A manual analysis of generated chains of thought for LaMDA 137B on GSM8K provided insight into why CoT works and where models still fail. For correct answers, the generated chains of thought were mostly logically and mathematically sound. For incorrect answers, errors were categorized:

• Minor errors (calculator errors, symbol mapping errors, one step missing) accounted for a significant portion of mistakes (46%). Scaling models from 62B to 540B was observed to fix many of these types of errors, suggesting improved semantic understanding and logical flow with scale.
• Major errors (semantic understanding errors, incoherent reasoning) constituted the remaining mistakes (54%).
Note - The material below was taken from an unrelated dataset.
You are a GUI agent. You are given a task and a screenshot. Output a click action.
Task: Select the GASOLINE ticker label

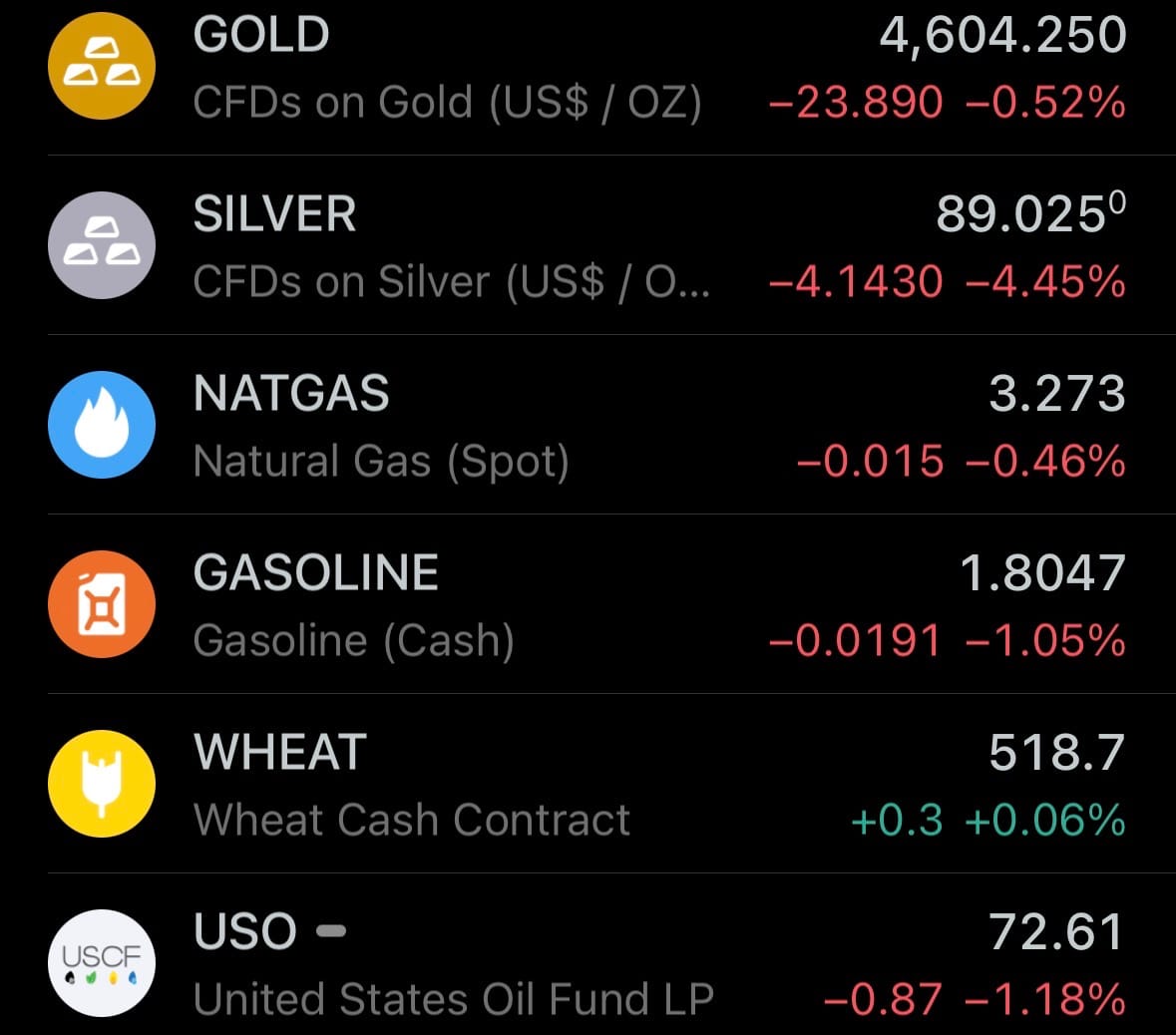[316, 573]
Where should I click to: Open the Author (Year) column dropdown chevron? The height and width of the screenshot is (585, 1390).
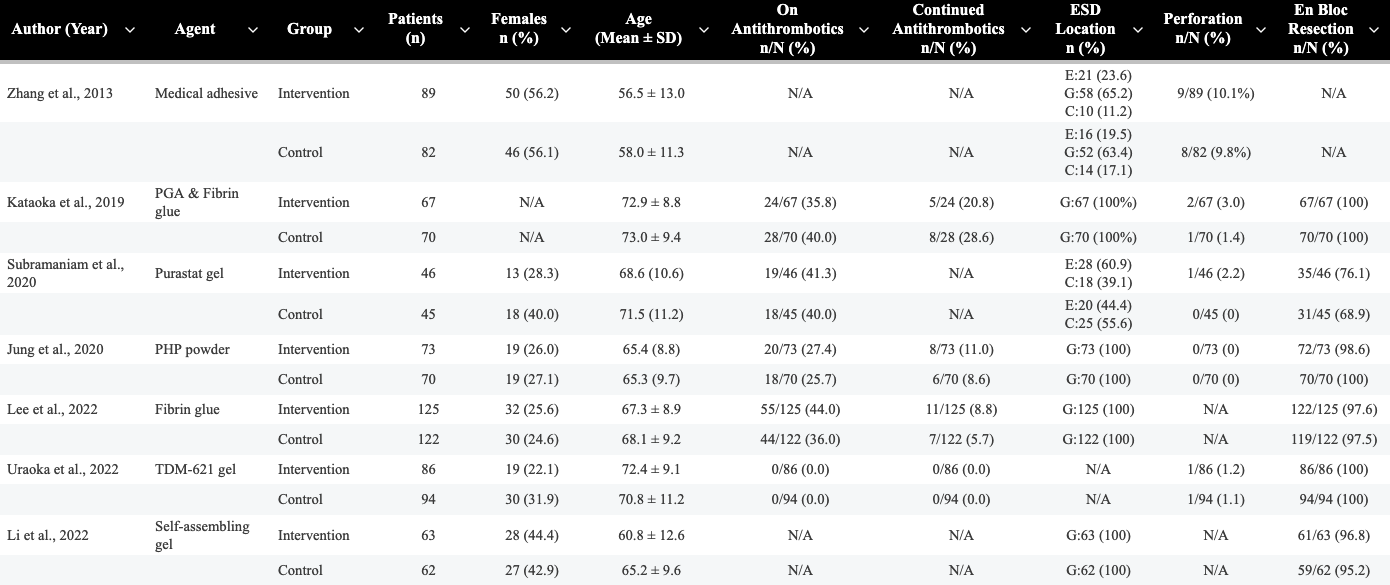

This analysis suggests that improvements in foundational abilities like semantic understanding and the ability to maintain coherent, step-by-step logic contribute to the emergence of CoT reasoning at scale (2201.11903).

Practical Implications and Limitations

CoT prompting offers a powerful way to unlock the reasoning capabilities of existing LLMs without needing expensive task-specific finetuning datasets. It provides a degree of interpretability by showing the steps the model took.

However, the approach has limitations:

• It is most effective only on very large models, which are costly to train and serve.
• There is no guarantee that the generated chains of thought are factually correct or logically sound, even if they lead to a correct answer, particularly for non-arithmetic tasks. Ensuring the factuality and coherence of generated reasoning remains an open challenge.
• While few-shot annotation cost is minimal, creating extensive CoT data for potential finetuning applications would be expensive, although synthetic data generation could be explored.
• Chain of thought may not be beneficial for all tasks, particularly simple ones where standard prompting already performs well or tasks that don't naturally decompose into sequential steps.

The paper concludes that CoT prompting demonstrates that standard prompting may only show a lower bound of LLMs' capabilities and highlights the potential for further exploration of language-based reasoning methods (2201.11903).